The river war meets the land between the rivers

A very strange post at National Review's The Corner from Steve Hayward -- long-time trafficker in Bush-Churchill comparisons. He's upset about a Lynne Olson op-ed in the Washington Post ridiculing Bush's Churchill pretensions, and in particular the claim that --

Churchill would snort, I believe, at the administration's equation of 'Islamofascism,' an amorphous, ill-defined movement of killers forced to resort to terrorism by their lack of military might, to Nazi Germany, a global power that had already conquered several countries before Churchill took office in 1940.

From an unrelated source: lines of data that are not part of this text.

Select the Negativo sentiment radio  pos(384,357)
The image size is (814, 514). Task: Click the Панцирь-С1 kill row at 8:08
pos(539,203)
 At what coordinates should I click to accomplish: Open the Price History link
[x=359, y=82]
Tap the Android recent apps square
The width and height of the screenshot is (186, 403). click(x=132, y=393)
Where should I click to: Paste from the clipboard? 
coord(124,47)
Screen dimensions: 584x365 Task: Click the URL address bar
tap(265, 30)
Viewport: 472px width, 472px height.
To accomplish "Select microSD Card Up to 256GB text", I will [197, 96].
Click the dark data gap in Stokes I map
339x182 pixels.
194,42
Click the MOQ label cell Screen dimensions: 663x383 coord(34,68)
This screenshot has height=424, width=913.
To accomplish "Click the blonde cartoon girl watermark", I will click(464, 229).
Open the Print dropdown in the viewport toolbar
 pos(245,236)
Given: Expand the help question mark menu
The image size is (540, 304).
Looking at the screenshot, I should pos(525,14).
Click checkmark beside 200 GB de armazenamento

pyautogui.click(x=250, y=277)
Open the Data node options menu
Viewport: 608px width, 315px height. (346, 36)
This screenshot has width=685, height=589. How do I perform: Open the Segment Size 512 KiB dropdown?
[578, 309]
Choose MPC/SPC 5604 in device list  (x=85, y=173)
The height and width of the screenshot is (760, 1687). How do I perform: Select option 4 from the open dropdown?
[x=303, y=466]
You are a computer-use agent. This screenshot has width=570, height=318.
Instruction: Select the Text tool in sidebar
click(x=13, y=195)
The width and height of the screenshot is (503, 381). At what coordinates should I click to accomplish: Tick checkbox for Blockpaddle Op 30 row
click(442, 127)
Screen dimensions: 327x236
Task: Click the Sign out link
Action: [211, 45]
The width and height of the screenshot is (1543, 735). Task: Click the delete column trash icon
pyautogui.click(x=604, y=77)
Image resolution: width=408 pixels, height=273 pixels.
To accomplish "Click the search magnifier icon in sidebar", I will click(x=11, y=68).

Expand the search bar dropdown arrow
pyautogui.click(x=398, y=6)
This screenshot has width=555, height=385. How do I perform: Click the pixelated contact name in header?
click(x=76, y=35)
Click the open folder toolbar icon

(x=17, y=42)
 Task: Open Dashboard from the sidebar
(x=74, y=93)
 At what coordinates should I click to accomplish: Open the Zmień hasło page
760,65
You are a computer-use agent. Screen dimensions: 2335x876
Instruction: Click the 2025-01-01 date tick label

To rebut the idea that Churchill would have recoiled at a concept like Islamofascism, Hayward presents a Churchill quote (from The River War) that refers to all of Islam. This quote has circulated for years among the reactionary right; one always had the sense that it's not broadcast more widely precisely because it's so inflammatory --

How dreadful are the curses which Mohammedanism lays on its votaries! Besides the fanatical frenzy, which is as dangerous in a man as hydrophobia in a dog, there is this fearful fatalistic apathy. The effects are apparent in many countries. Improvident habits, slovenly systems of agriculture, sluggish methods of commerce, and insecurity of property exist wherever the followers of the Prophet rule or live. etc etc.... and were it not that Christianity is sheltered in the strong arms of science-the science against which it had vainly struggled-the civilization of modern Europe might fall, as fell the civilization of ancient Rome.

Hayward then concludes:

Now, just imagine what Ms. Olson would say if Bush dared to quote this passage.

So what does he want? Does he think the passage is correct and that Bush should quote it, to solidify his Churchill credentials? Does he want Bush to ape a young Churchill, writing a jingoistic diatribe following a not especially successful colonial war against Sudan's Mahdi army? Does he think that Sudan turned out so well that Bush should be proud to make such an association? And most of all, does he think that Islamofascism and Islam are the same thing, or that he knows that Bush thinks that they are the same thing but won't say so publicly?

UPDATE: This Washington Post article notes that Bush is reading Olson's book; one also wonders if Hayward is included in the pack of historians that meet Bush privately -- or if he's jealous that Olson's book also made it to Bush's reading pile.